Improved productivity should be something that you can directly monitor using Agile itself, since a good scrum master will keep tabs on velocity and will be able to see if, over time, teams are increasing their throughput. There are many variables here and knowing that you’re making progress on delivering more features takes some careful thought—consistent processes and estimation using story points can help set you on the right path.

We’ve also seen a number of clients looking into value stream management tools, which can help keep track of the value you are creating for customers and show how your software is delivering that value for their business.

Customer satisfaction is hopefully something you are already measuring. If you aren’t, you should start taking a look at customer satisfaction so that you can be sure that you are improving it over time. Delivering new features is key to keeping existing customers happy and also key to bringing in new clients and staying ahead of the competition.

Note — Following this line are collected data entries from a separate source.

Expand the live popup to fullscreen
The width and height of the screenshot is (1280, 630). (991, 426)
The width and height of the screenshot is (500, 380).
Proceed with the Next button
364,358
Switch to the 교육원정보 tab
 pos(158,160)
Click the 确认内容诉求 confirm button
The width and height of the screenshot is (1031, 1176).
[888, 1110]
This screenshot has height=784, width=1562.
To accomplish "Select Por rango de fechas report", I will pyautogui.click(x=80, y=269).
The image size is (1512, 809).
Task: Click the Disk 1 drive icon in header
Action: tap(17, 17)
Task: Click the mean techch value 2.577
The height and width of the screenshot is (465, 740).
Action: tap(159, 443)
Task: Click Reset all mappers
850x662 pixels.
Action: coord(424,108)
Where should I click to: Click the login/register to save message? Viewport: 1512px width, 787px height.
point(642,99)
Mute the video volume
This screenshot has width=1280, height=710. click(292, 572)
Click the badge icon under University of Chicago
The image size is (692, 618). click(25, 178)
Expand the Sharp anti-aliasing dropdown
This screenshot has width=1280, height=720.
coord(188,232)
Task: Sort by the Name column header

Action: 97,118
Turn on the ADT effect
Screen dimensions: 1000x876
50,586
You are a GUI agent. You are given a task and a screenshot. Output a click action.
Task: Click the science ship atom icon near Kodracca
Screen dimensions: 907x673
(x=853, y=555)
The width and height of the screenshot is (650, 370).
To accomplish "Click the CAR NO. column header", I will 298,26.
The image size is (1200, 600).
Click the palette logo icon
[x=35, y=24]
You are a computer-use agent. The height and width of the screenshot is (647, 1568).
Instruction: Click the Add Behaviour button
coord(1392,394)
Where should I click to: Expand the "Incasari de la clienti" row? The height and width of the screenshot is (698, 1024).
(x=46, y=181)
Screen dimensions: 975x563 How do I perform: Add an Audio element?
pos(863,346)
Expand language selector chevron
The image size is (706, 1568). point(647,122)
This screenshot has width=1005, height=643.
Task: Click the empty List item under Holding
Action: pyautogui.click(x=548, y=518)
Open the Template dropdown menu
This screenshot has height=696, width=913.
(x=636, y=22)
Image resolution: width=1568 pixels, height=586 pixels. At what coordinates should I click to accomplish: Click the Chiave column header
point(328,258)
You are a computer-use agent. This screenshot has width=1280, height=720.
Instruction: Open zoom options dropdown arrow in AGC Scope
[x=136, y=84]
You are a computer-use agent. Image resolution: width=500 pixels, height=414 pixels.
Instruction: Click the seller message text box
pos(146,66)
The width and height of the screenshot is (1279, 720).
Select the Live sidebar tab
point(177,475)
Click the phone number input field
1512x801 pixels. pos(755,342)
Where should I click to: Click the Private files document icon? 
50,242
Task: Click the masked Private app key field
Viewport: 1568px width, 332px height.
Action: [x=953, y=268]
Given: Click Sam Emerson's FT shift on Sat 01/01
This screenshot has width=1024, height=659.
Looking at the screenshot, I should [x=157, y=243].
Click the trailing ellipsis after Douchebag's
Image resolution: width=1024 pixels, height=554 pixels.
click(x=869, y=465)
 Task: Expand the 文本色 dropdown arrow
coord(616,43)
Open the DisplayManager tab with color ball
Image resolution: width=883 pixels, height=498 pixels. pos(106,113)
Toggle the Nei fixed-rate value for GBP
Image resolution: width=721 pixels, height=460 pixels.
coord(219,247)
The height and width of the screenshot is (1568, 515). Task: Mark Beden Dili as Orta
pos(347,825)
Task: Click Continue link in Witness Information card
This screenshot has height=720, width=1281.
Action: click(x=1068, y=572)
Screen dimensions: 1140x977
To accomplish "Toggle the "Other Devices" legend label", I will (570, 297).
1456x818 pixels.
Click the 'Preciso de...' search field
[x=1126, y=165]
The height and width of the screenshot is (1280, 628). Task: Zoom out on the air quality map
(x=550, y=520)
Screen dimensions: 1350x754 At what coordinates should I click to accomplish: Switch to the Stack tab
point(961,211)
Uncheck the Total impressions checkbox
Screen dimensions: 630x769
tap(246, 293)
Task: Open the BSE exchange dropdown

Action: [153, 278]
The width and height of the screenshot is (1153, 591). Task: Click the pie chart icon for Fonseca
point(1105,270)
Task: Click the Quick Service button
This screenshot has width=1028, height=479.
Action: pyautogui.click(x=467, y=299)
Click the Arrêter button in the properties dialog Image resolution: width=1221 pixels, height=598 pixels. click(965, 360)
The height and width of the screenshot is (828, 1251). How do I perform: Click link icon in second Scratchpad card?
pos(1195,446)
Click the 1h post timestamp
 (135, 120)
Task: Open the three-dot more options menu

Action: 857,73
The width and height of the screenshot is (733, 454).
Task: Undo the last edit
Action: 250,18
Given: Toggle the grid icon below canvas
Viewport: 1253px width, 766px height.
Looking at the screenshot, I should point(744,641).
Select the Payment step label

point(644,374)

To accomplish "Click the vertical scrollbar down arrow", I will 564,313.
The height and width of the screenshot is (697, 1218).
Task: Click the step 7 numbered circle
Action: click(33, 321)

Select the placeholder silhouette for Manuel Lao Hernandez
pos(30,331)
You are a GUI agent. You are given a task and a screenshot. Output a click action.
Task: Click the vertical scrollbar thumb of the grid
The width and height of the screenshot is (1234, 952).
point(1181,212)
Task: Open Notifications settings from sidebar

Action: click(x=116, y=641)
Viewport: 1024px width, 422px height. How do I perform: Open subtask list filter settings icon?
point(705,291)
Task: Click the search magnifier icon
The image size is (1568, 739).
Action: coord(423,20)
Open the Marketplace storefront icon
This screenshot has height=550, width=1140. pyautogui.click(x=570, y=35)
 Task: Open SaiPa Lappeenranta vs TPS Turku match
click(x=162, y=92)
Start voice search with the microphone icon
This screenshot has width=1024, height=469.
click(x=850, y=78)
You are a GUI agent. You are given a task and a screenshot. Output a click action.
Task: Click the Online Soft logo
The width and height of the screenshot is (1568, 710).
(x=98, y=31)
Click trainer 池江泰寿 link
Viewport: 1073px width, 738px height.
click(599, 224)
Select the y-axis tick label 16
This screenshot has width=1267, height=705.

Employee satisfaction is also something that many people measure already, turnover statistics and 360 reviews should be keeping you on the pulse of what is happening within your organization.

Finger-pointing and failure are perhaps harder to measure, they may show up in employee satisfaction (finger-pointing) and customer satisfaction (more failure, sooner). But these are indirect measures. Proper use of sprint retrospectives could help both of these—understanding what didn’t work and changing it is part of the agile culture. There are a number of tools to help manage retrospectives. Again, if these are currently part of your development culture, a good scrum master should be able to come up with a program

Even though agile software development has been around for over a decade, many organizations are still struggling to adopt it successfully. There are some major benefits when it comes to employee satisfaction and helping the bottom line, and being able to measure these benefits can be the key to success. In many cases, it can be helpful to bring in a partner to implement an agile strategy, a partner that has scrum masters on hand to keep the journey on track.

This post was originally published here.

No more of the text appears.